== What you need to do ==
1. In the text on FOXP2 and breast cancer, explain in one to three sentences what enabled breast cancer cell growth and migration in the most recent work from Dr. Karnoub's laboratory.
2. Write a continuation of the text on FOXP2 and breast cancer, beginning after its final sentence.

==== Text excerpt

By silencing the gene normally associated with speech regulation and language development, a group of researchers at Beth Israel Deaconess Medical Center (BIDMC) enhanced breast cancer cell metastasis, suggesting a previously unknown connection between the FOXP2 transcription factor and breast cancer cell survival.
“We have identified a previously undescribed function for the transcription factor FOXP2 in breast cancer,” said Antoine Karnoub, PhD, senior investigator of the article published in Cell Stem Cell, “MSC-Regulated MicroRNAs Converge on the Transcription Factor FOXP2 and Promote Breast Cancer Metastasis,” in a news release from BIDMC. “We have found that depressed FOXP2 and elevated levels of its upstream inhibitor microRNA 199a are prominent features of clinically advanced breast cancers that associate with poor patient survival.”
At the heart of the study are mesenchymal stem cells (MSCs). MSCs produce a variety of factors that influence other cells’ behavior. Dr. Karnoub’s laboratory works with MSCs in the context of breast cancer development and metastasis and previously identified a role of MSCs in establishing breast tumor stroma. “We think that by direct actions on the cancer cells and by manipulating other cells in the microenvironment, MSCs end up providing cancer cells with better abilities to survive and a safe haven in which to thrive,” summarized Dr. Karnoub.
In this most recent work, Dr. Karnoub’s laboratory identified an aberrant expression of microRNA-199a by MSCs that led to repressed expression of FOXP2 in breast cancer cells. This enabled cancer cell growth and migration.

========
==== Source material

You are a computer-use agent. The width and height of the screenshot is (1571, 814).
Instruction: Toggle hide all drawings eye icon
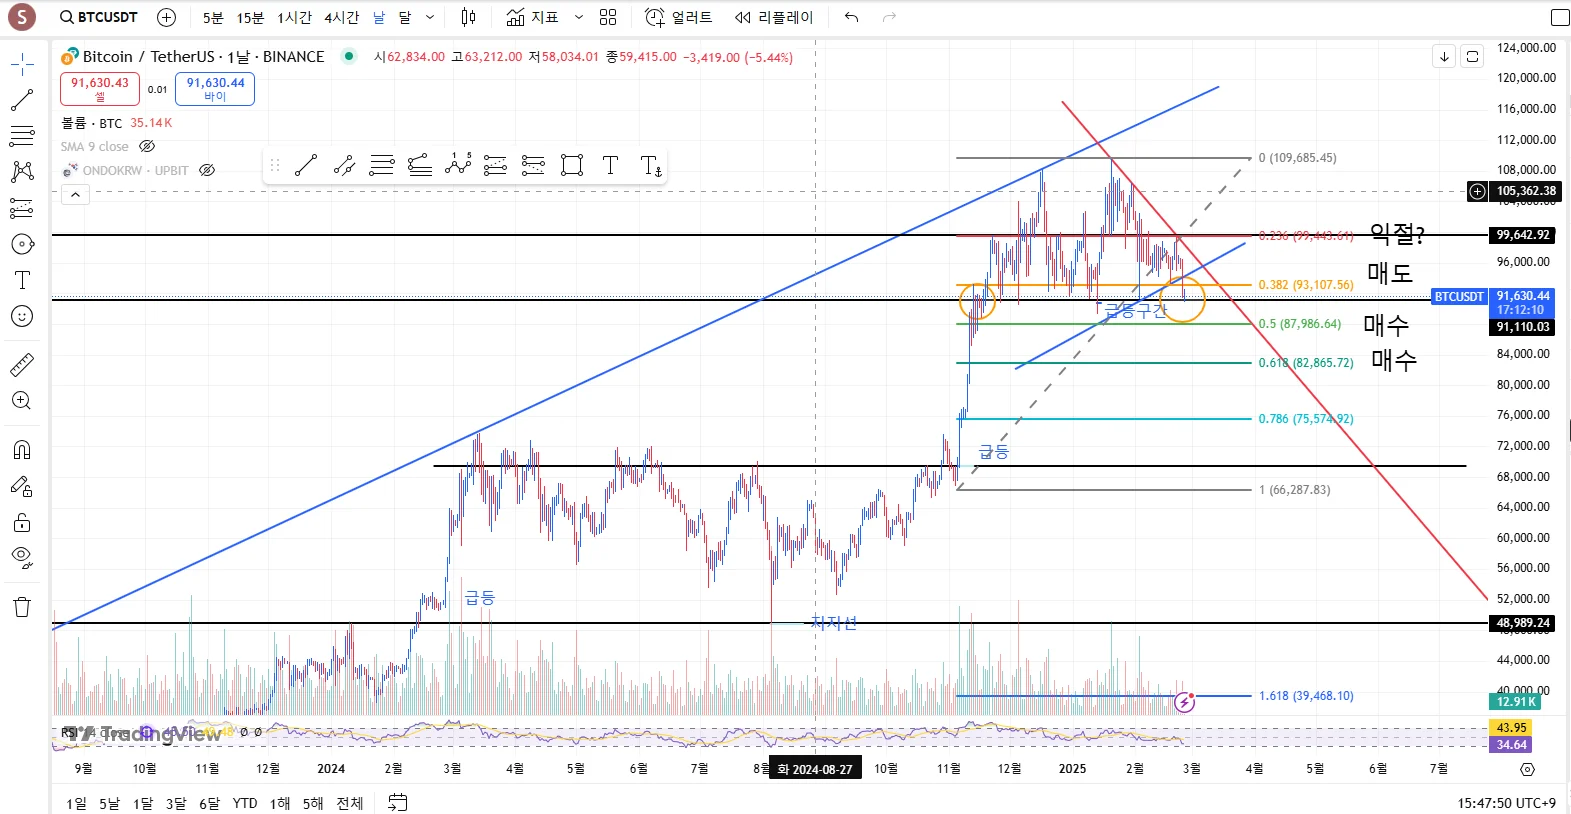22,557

========
==== Source material

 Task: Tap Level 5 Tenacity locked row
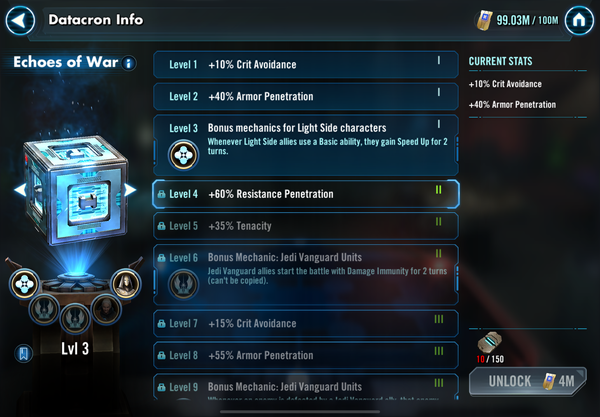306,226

========

== Activity answers ==
1. Mesenchymal stem cells showed an aberrant expression of microRNA-199a, which led to repressed expression of FOXP2 in breast cancer cells. That repression enabled the cancer cells to grow and migrate.

2.
“After we found that miRNA-199a instigated in the cancer cells by MSCs was indeed promoting these cancer stem cells phenotypes and was facilitating cancer metastasis, we probed the mechanistic details of miR-199a’s actions,” continued Dr. Karnoub. “We then made a screen and serendipitously fished out a gene called FOXP2,” which had never been related to breast cancer previously.
“We were curious and wanted to find out the business of FOXP2 in breast cancer,” said Dr. Karnoub. “Surprisingly, we found that its suppression in the tumor cells was sufficient to expand cancer stem cell traits and caused the cancer cells to metastasize much more vigorously.”
Implications of the work could provide new prognostic parameters that estimate breast cancer patient survival. “We are one step closer to understanding how cells in the tumor microenvironment, such as MSCs, promote the malignancy of neighboring cancer cells,” said Dr. Karnoub. “We’re now more closely investigating FOXP2’s potential role as a metastasis suppressor that needs to be downregulated for metastasis to take place.” Although it is difficult to suppress microRNA expression in the body, this may be another future avenue of research.